> _Material to process_:
################

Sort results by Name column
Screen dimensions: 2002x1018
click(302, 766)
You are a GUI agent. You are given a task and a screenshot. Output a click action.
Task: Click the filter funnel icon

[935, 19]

################

> _How to complete this task_:
Type out the entries again, word for word.

> _Your response_:
Sort results by Name column
Screen dimensions: 2002x1018
click(302, 766)
You are a GUI agent. You are given a task and a screenshot. Output a click action.
Task: Click the filter funnel icon

[935, 19]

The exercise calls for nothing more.